SOURCE: Bruce Boyers Marketing Services

January 06, 2011 07:49 ET

Bigger Drives Mean More Fragmentation

BURBANK, CA--(Marketwire - January 6, 2011) - From time to time, mankind has a tendency to want to make things bigger. Buildings rising up through the clouds. Vehicles that completely dwarf roadside neighbors. Television screens that years back could have graced the wall of a small cinema. For some unknown reason, such developments have a tendency to be looked on with awe... at least at first. Higher buildings have all kinds of issues that must be accounted for, such as wind, earth tremors, and transport of people to and from the ground. Larger vehicles bring serious maneuverability, parking and overhead problems, not to mention fitting into garages. Those enormous television screens are great -- if you can lift them and fit them into an appropriate space where you won't feel like you're suddenly in the Land of the Giants.

In that parade of increasingly large items have come high-capacity hard drives. While amazingly not increasing the form factor size, we now have drives that will hold multi-terabytes of data -- something the mind still has trouble grasping. With that capacity, some seem to think that in addition to having seemingly endless storage space, certain other issues have disappeared as well, such as file fragmentation.

As to the "endless storage space," that might be true if we were still saving the same sizes and roughly the same number of files we were saving several years back. But all that has changed radically; today our reliance on computers is higher than ever, and the sheer number of files has increased dramatically. Thanks to video, audio, graphics and multimedia file types, file sizes have also greatly increased, well over 100 times. Especially in business environments, it will be quickly seen that large drive capacities are indeed not "endless" and will fill up relatively fast.

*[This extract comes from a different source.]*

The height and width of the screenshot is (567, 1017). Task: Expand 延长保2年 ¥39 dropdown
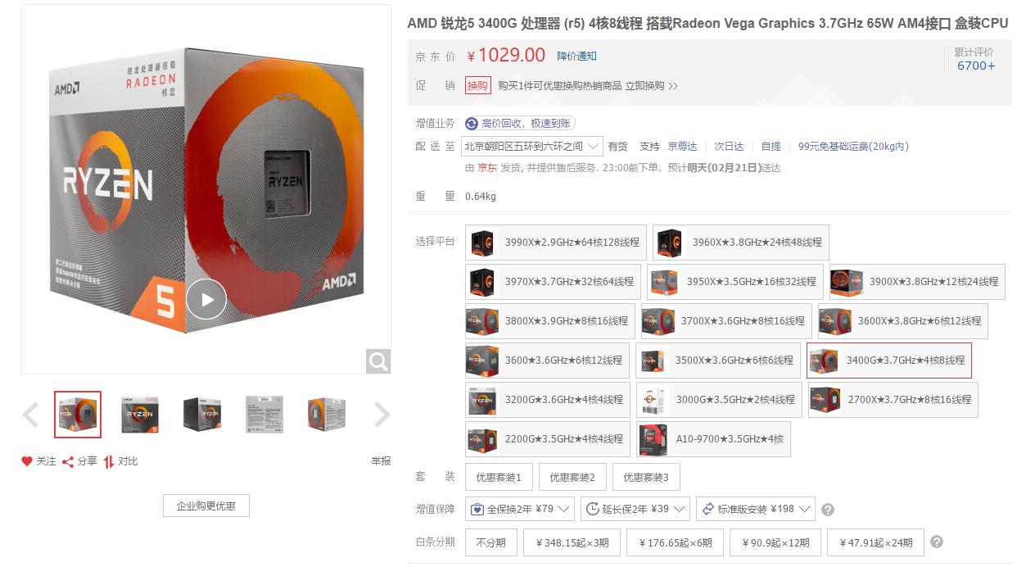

In the case of file fragmentation, as with files themselves, it is a proportional problem. File fragmentation exists as it always has -- but today, with the huge increase in space and file sizes, fragmentation has increased as well, and is even more of an issue than with smaller drives. More files mean more fragmentation. More space means more area in which file fragments can be written. Larger files mean more fragments per file. It all boils down to the same issues it always has, only worse: slow performance, decreased reliability and shortened drive life.

A fragmentation solution must be able to deal with these increased levels of fragmentation -- which means that, with terabyte and larger drives, technology to address fragmentation must be chosen carefully.

Bigger drives mean more fragmentation. But with the right solution, it need not be an issue at all.